Pull out every line in the listing below that contains the string "screenshot", and copy each one in full.

===== RECORD EXCERPTS

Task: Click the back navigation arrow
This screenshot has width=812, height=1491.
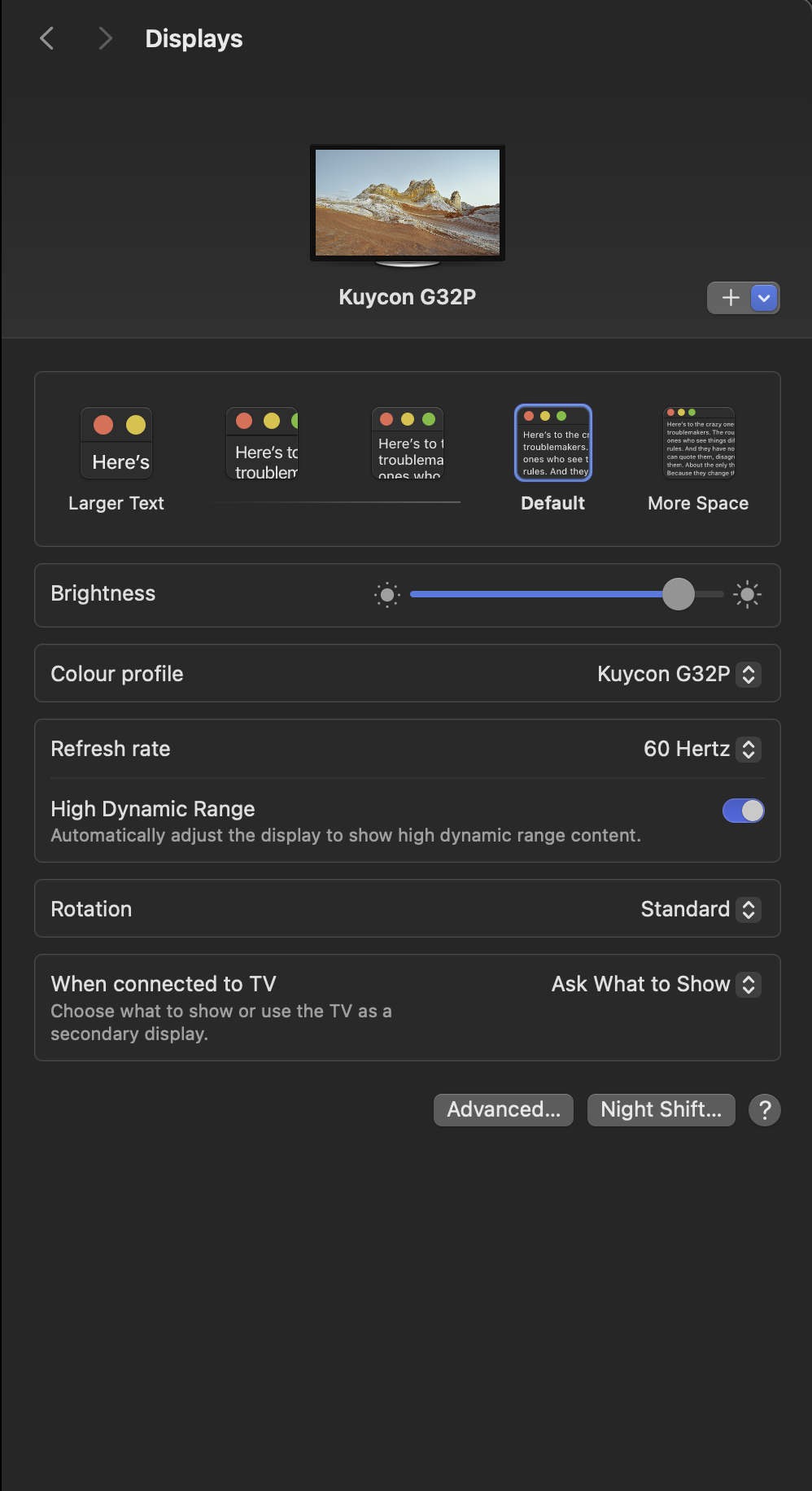Action: tap(46, 37)
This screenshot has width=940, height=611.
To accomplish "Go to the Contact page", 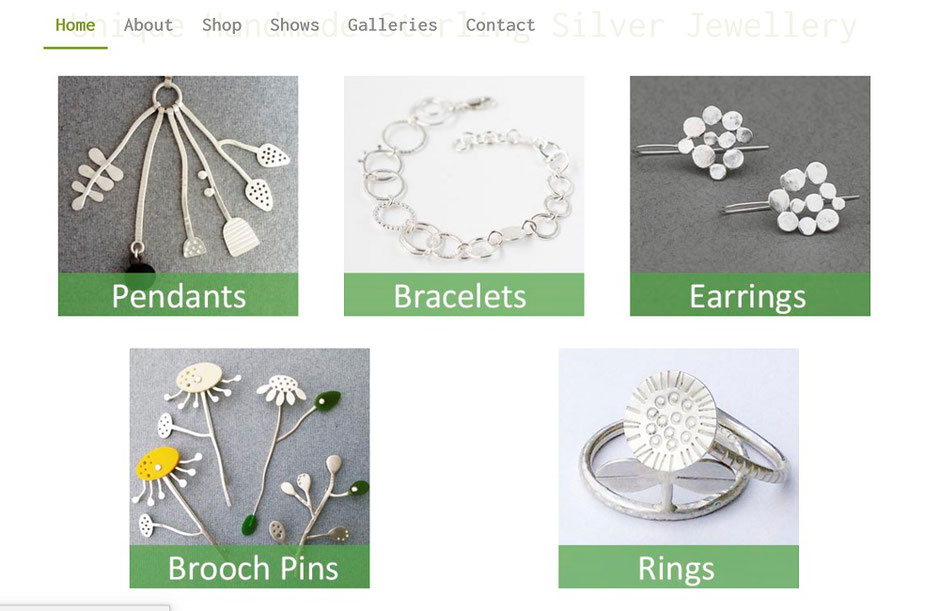I will point(500,25).
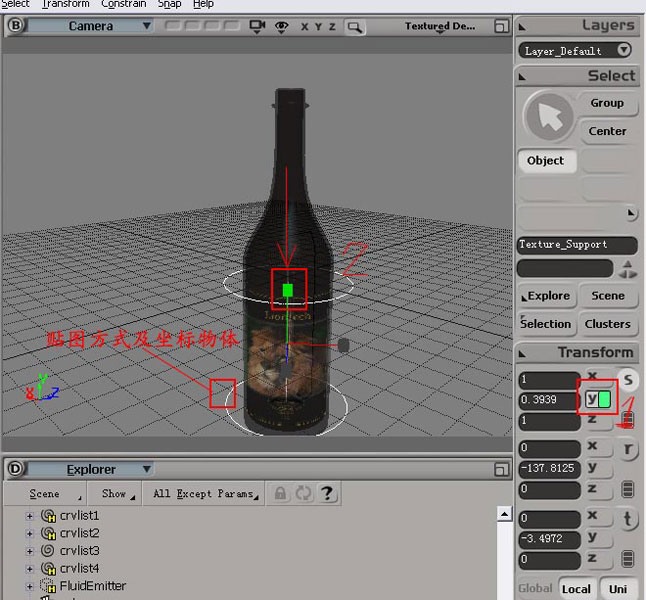Click the Clusters button
Image resolution: width=646 pixels, height=600 pixels.
coord(607,324)
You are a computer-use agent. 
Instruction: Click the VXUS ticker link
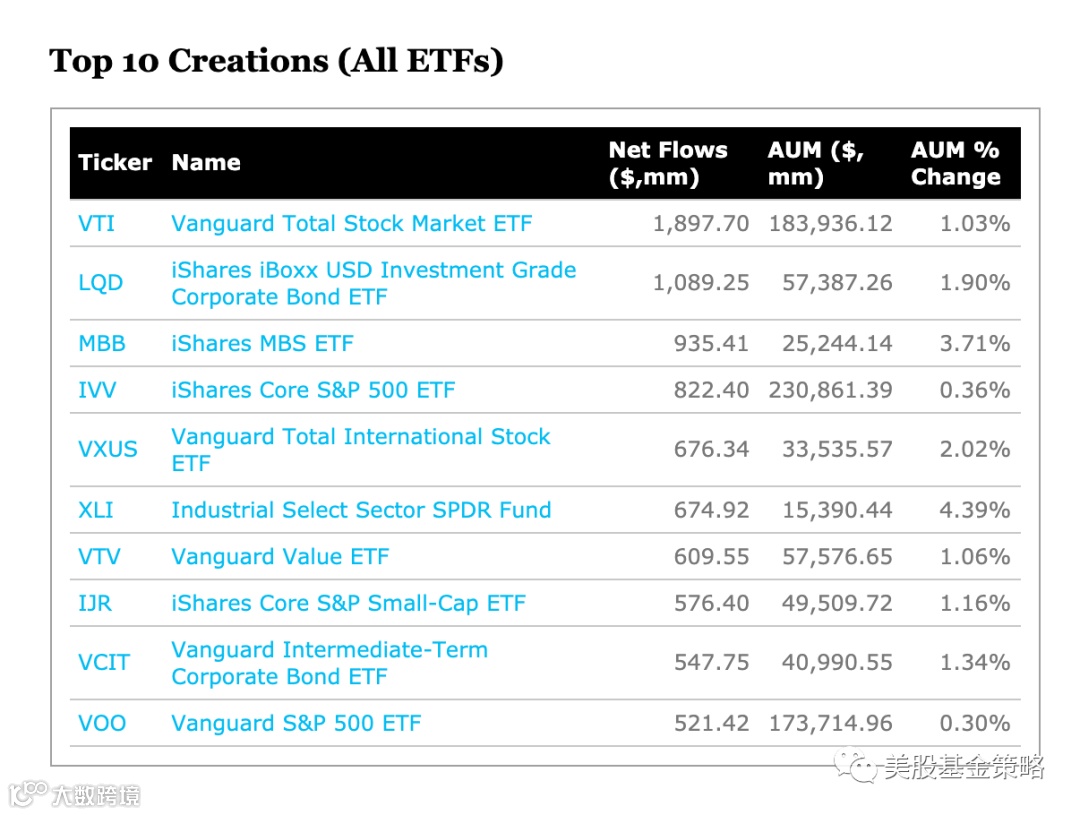point(108,450)
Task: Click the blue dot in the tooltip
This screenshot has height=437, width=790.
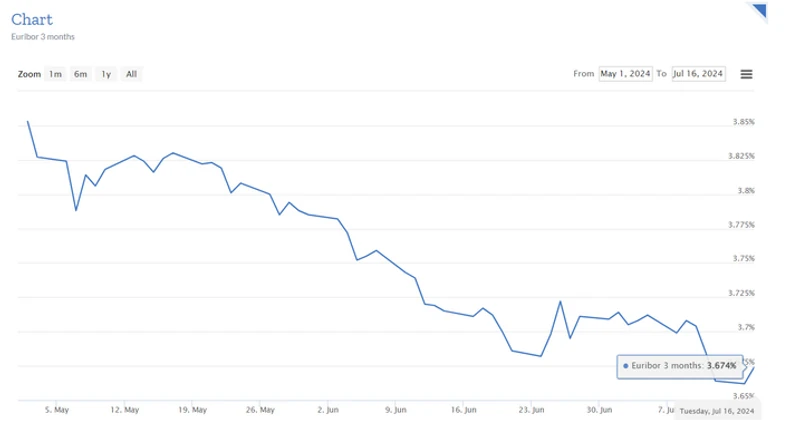Action: 626,366
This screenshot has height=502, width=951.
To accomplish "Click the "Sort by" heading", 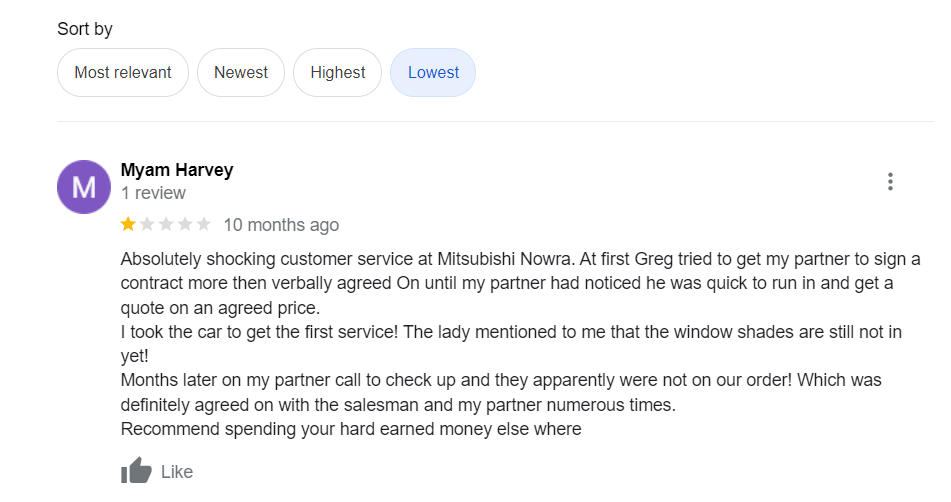I will pos(85,29).
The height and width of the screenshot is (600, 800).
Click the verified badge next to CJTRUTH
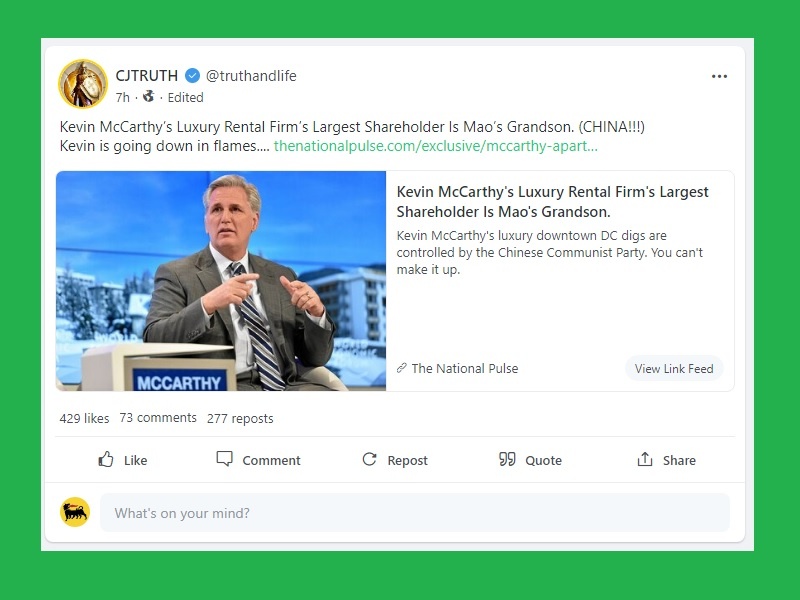[192, 76]
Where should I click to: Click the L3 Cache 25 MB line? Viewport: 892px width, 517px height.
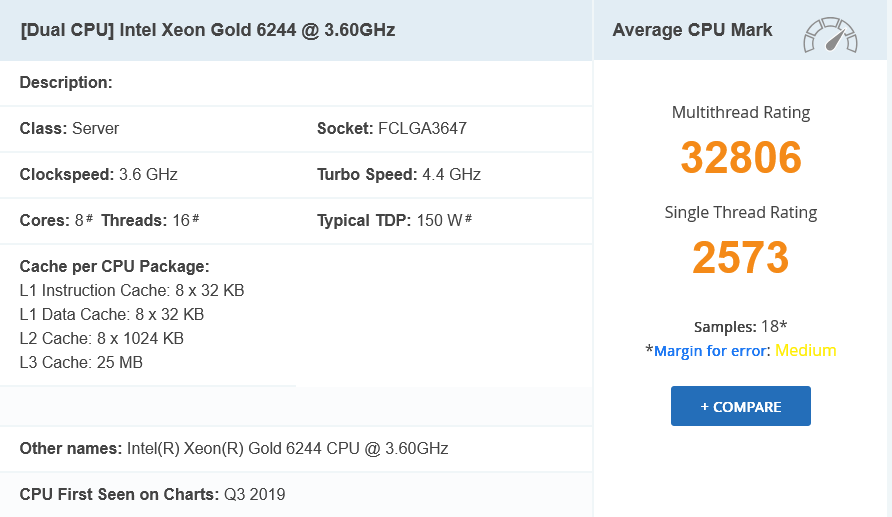pyautogui.click(x=81, y=362)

==========

TASK ANSWER:
This screenshot has width=812, height=1491.
This screenshot has width=940, height=611.
This screenshot has height=437, width=790.
This screenshot has height=502, width=951.
The height and width of the screenshot is (600, 800).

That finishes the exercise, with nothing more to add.